Unfortunately, after a resoundingly successful result, the idea of being a ‘Manager’ went completely to her head. and she made life unbearable by adopting a very authoritarian manner and upsetting workshop employees who, at the beginning, had been very co-operative. About four months after registration, I got a panic call from the President, who told me that the quality system was costing a huge amount of money because everything was being done strictly according to the procedures, which had not been changed since the audit. She asked me to come in and see what I could do to ‘loosen things up’.
When I arrived, I noticed a very sullen atmosphere in the office and the shop. The QAM complained to me that no one co-operated and they were not completing the documents according to the procedures. I asked her if she was monitoring the quality system for possible changes (‘continuous improvement’) and reporting her recommendations to senior management. Unfortunately. she did not see this as part of her job, and was probably unable to do it anyway. I could not budge her from her view that her position as ‘Manager’ was all-prevailing over the quality system. She spent all her time making sure everyone toed the line, instead of evaluating a quality system that was a year old, and could certainly have been improved. Eventually, she was replaced, which cost a great deal of money and aggravation for the company, whose employees had to undergo yet another change of management pace.

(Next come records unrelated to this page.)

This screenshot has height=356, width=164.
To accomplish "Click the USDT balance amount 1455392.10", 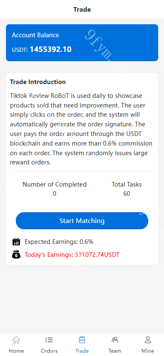I will point(51,49).
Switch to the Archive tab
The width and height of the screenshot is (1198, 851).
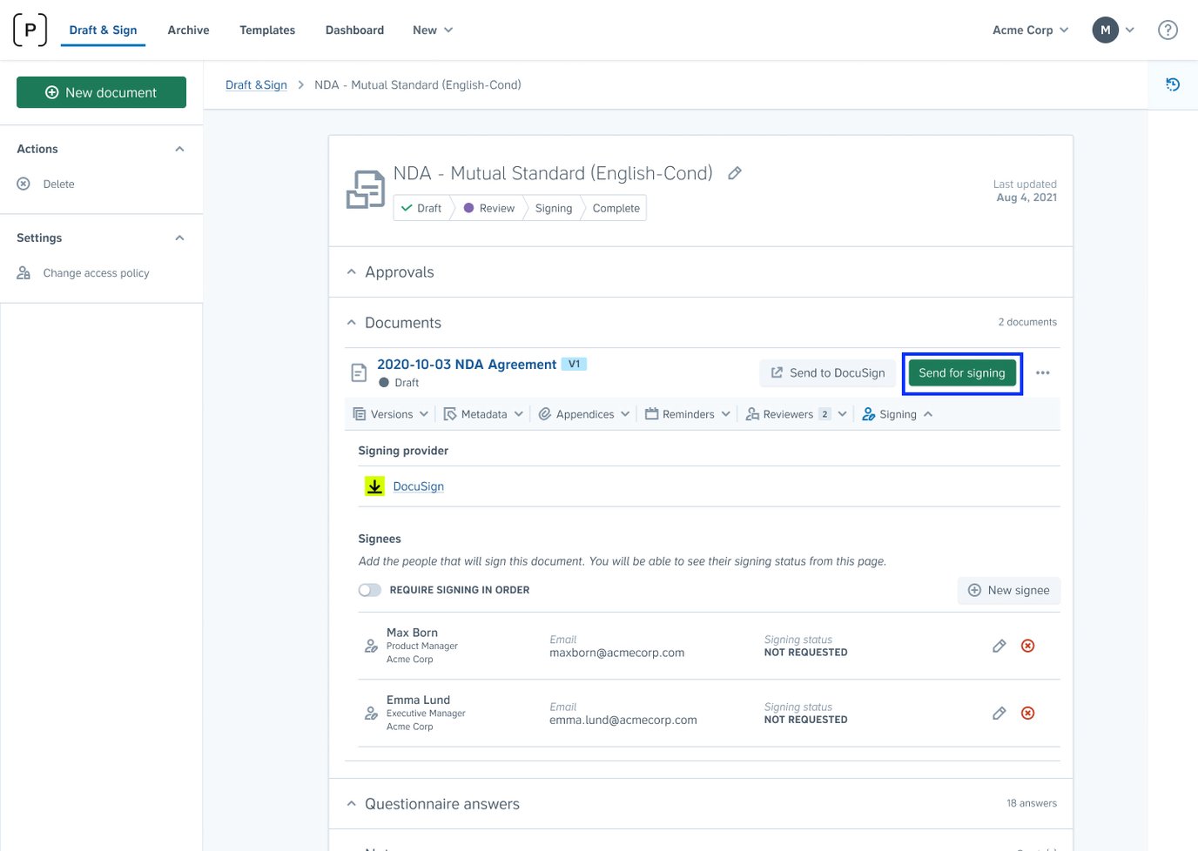pos(188,30)
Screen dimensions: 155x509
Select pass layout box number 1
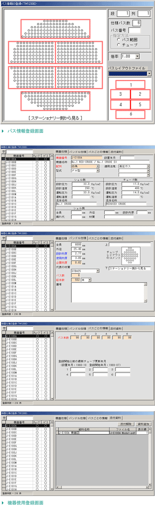coord(130,85)
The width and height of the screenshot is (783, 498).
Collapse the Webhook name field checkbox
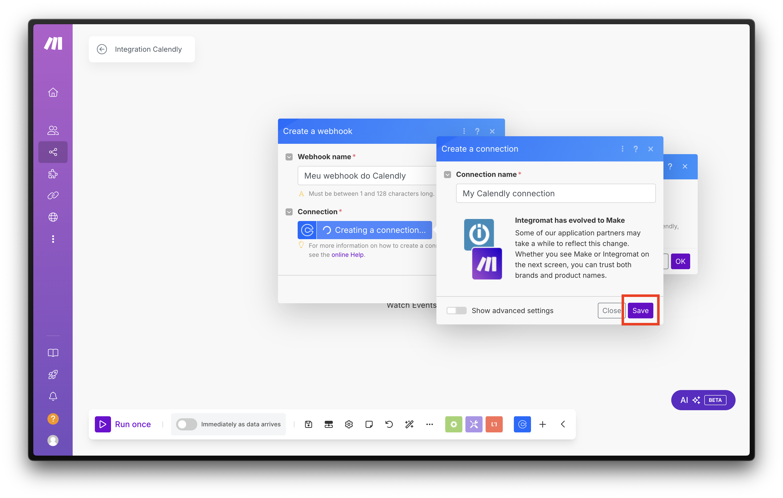click(x=289, y=157)
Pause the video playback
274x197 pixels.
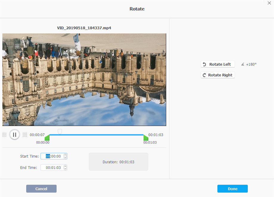14,135
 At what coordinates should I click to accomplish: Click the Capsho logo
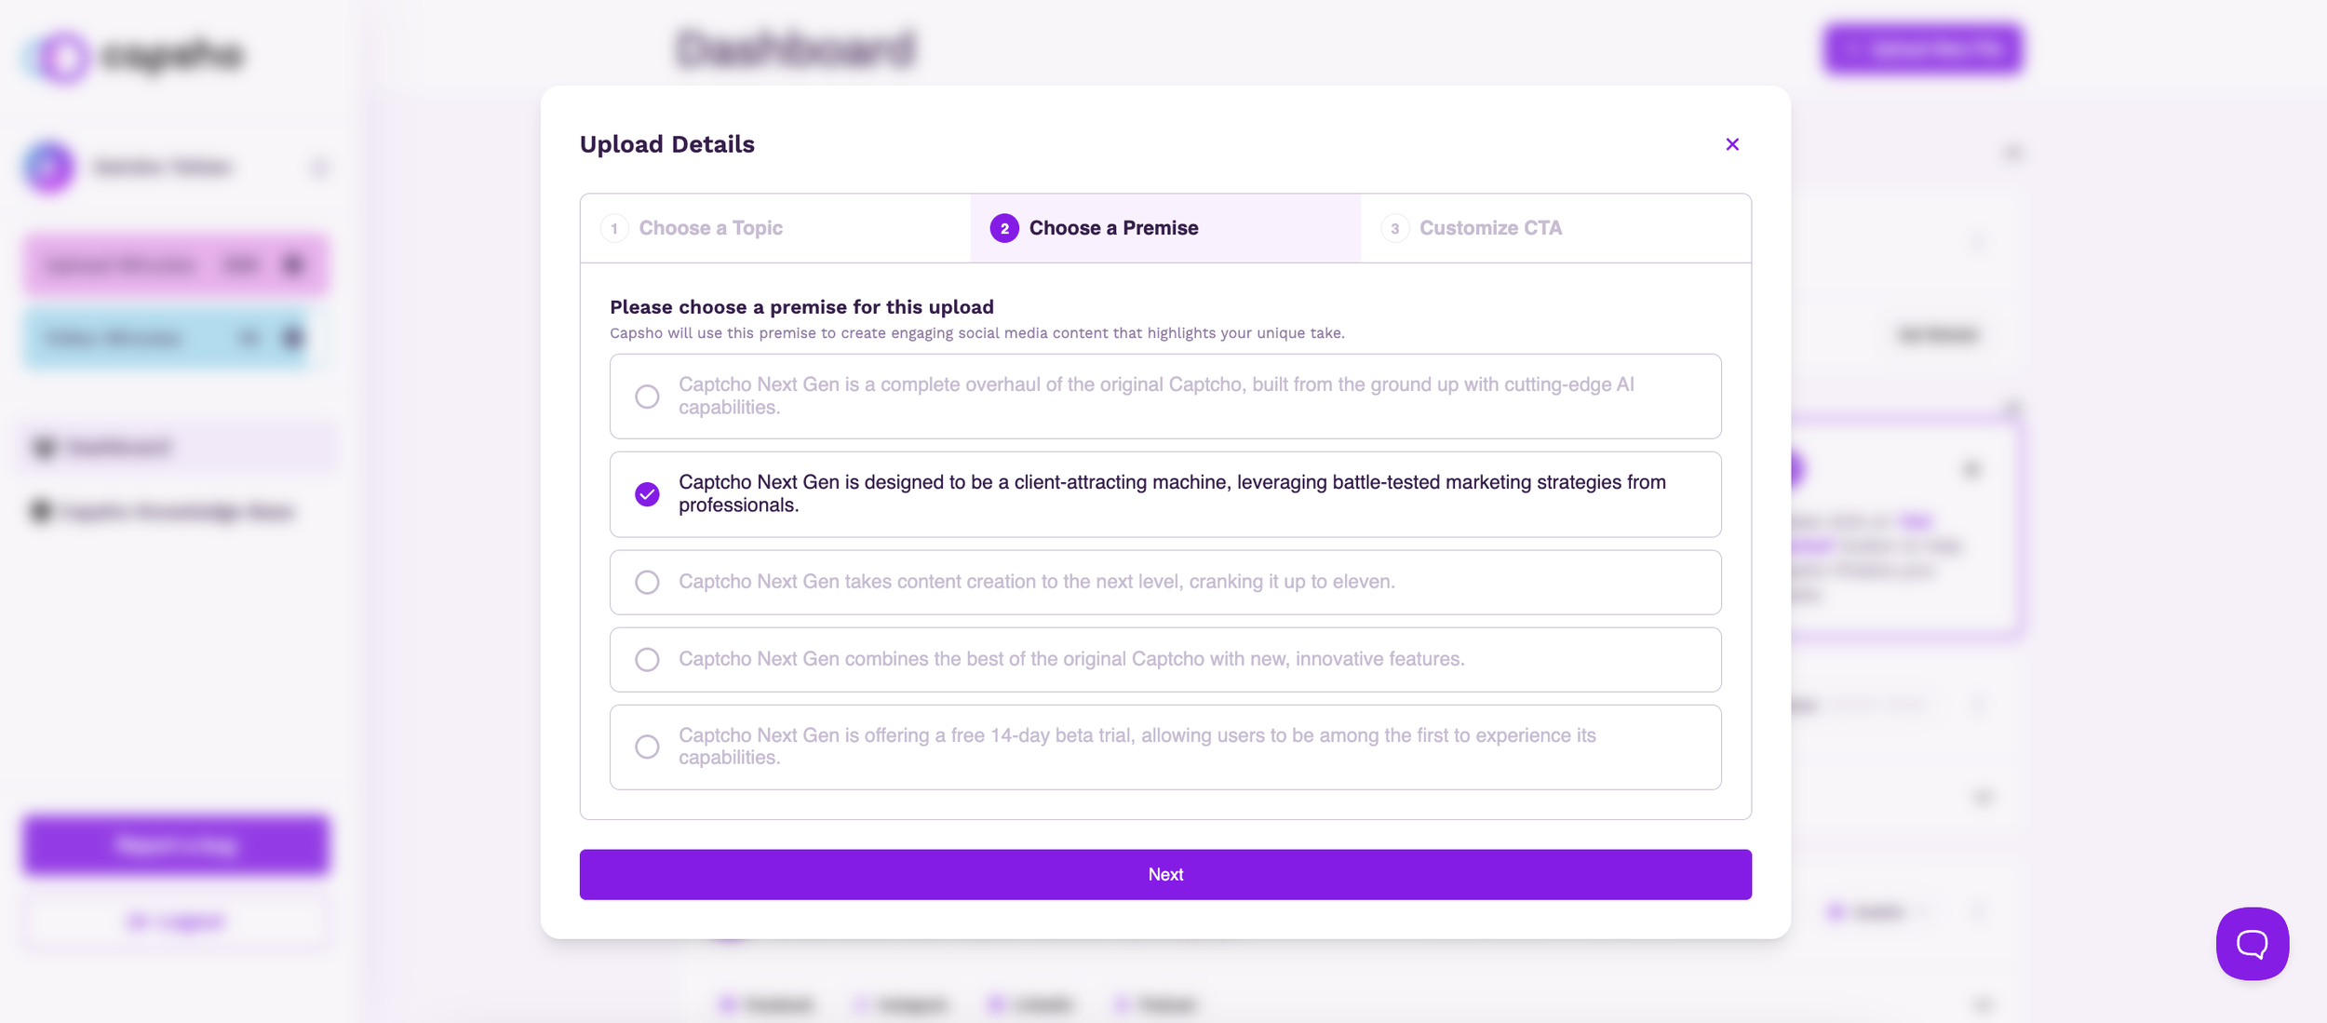coord(130,56)

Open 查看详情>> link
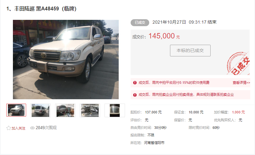pyautogui.click(x=241, y=83)
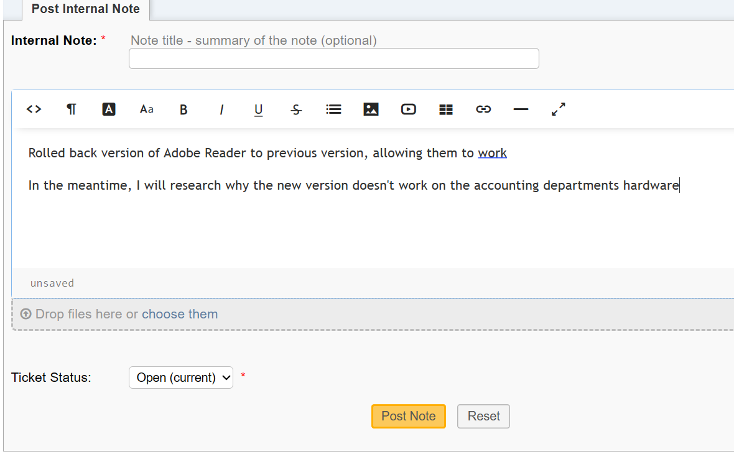Apply strikethrough formatting
Image resolution: width=734 pixels, height=454 pixels.
(x=295, y=109)
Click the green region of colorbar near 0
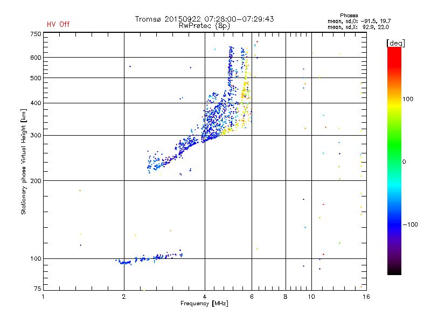The width and height of the screenshot is (431, 323). tap(394, 160)
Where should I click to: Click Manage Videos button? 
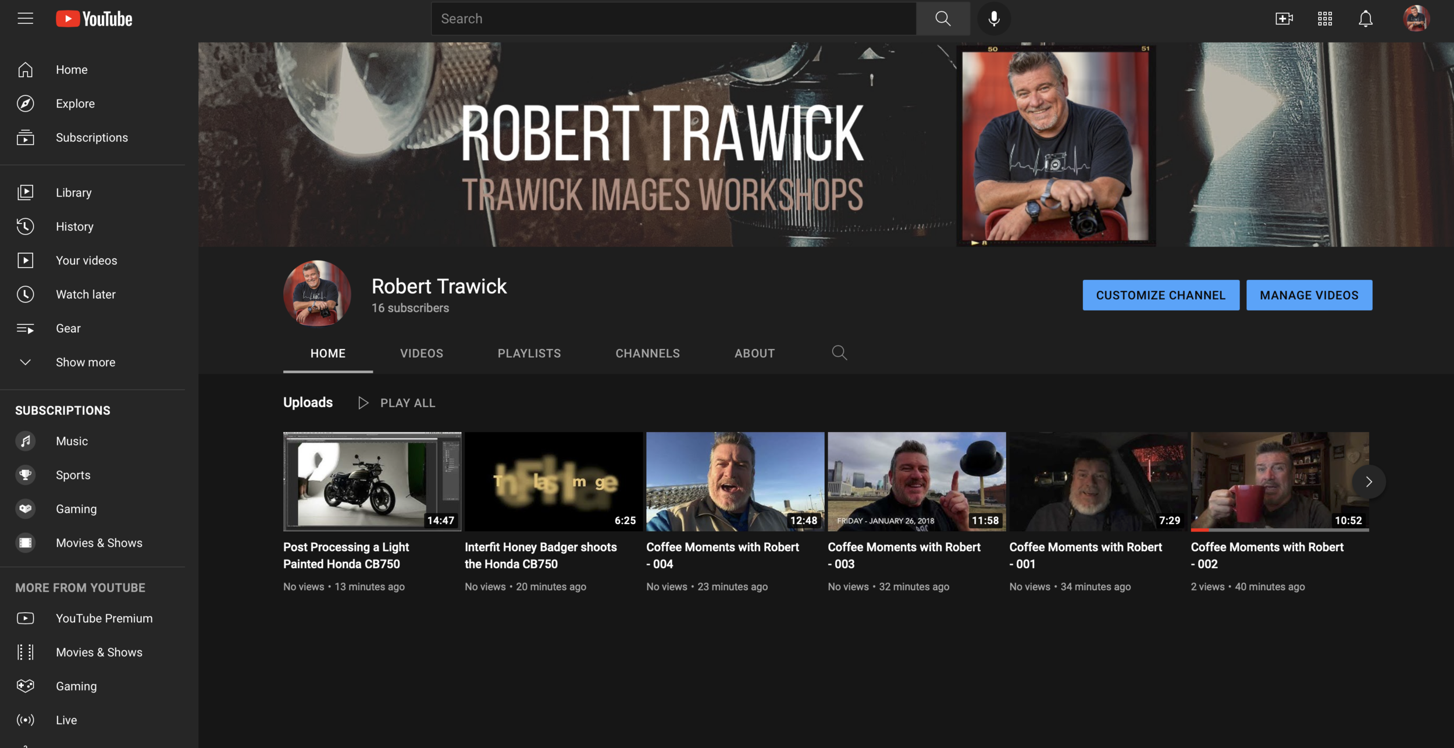click(1309, 295)
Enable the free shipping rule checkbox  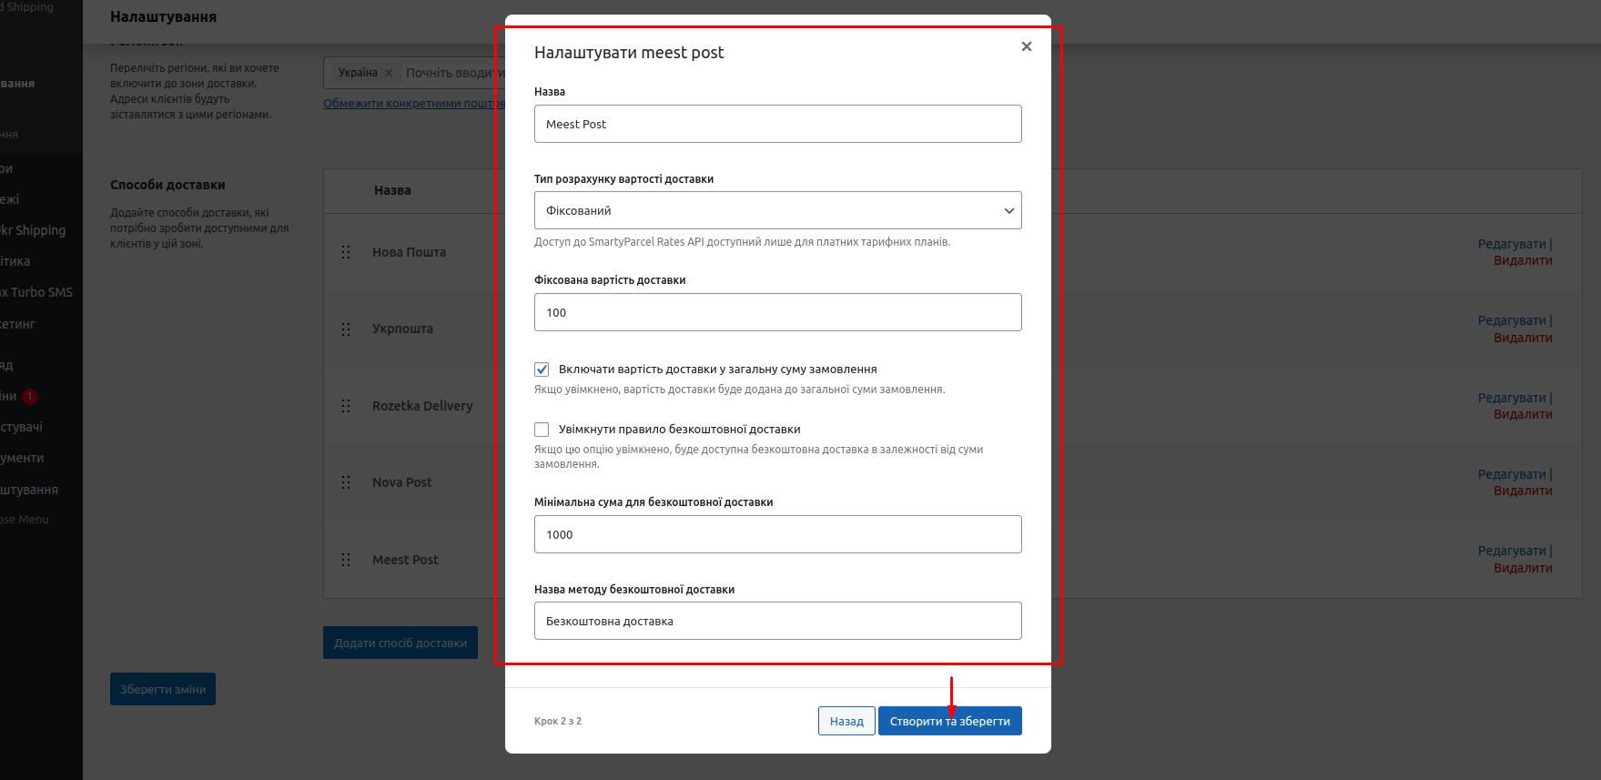click(x=542, y=430)
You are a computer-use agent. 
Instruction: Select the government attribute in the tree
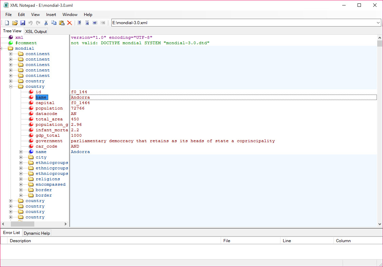(49, 141)
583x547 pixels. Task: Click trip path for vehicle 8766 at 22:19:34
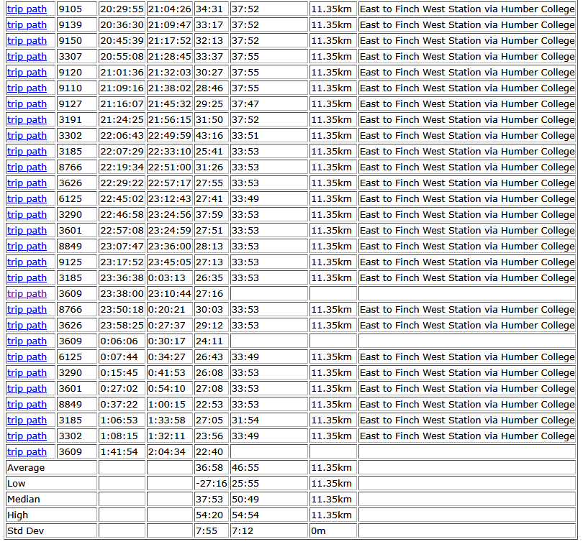(27, 167)
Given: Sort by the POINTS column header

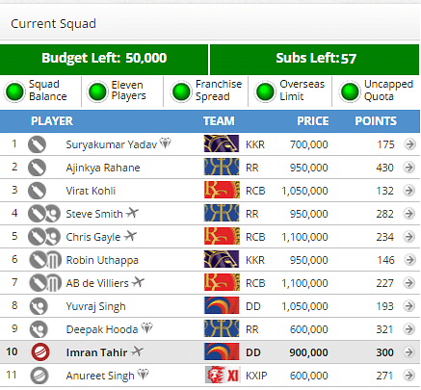Looking at the screenshot, I should (376, 121).
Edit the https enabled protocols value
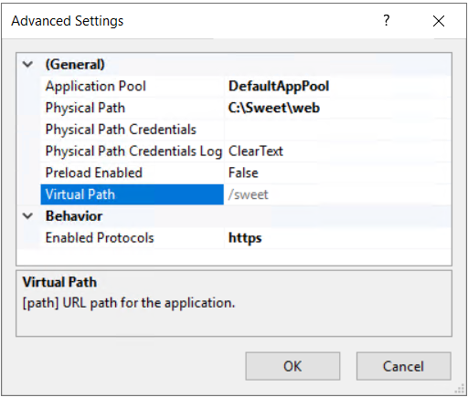Viewport: 468px width, 397px height. click(x=337, y=237)
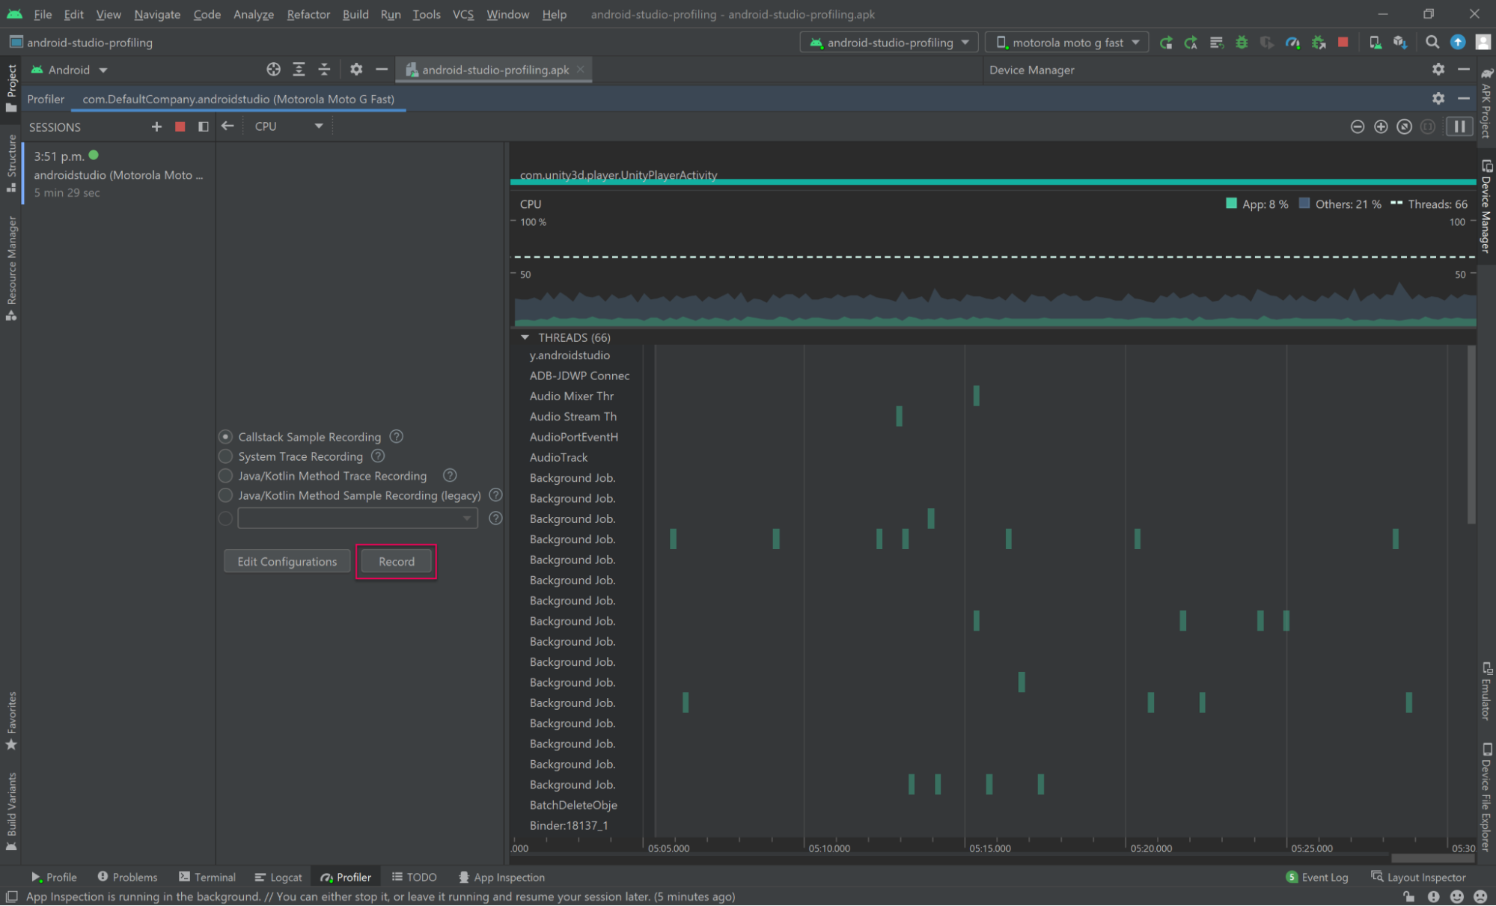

My clients often assume that training the Quality Assurance Manager (or management representative) to be a manager is part of my job as a consultant. While I expect to train the incumbent or candidate for QAM in quality system policies and procedures, I can’t make managers out of them if they haven’t the potential. So many attributes are required to make a good Quality Assurance Manager, besides being able to implement the quality system. QAMs must be able to walk a very tight rope between the needs of the quality system and the practicalities of company business, and have a mature outlook when handling difficult employees.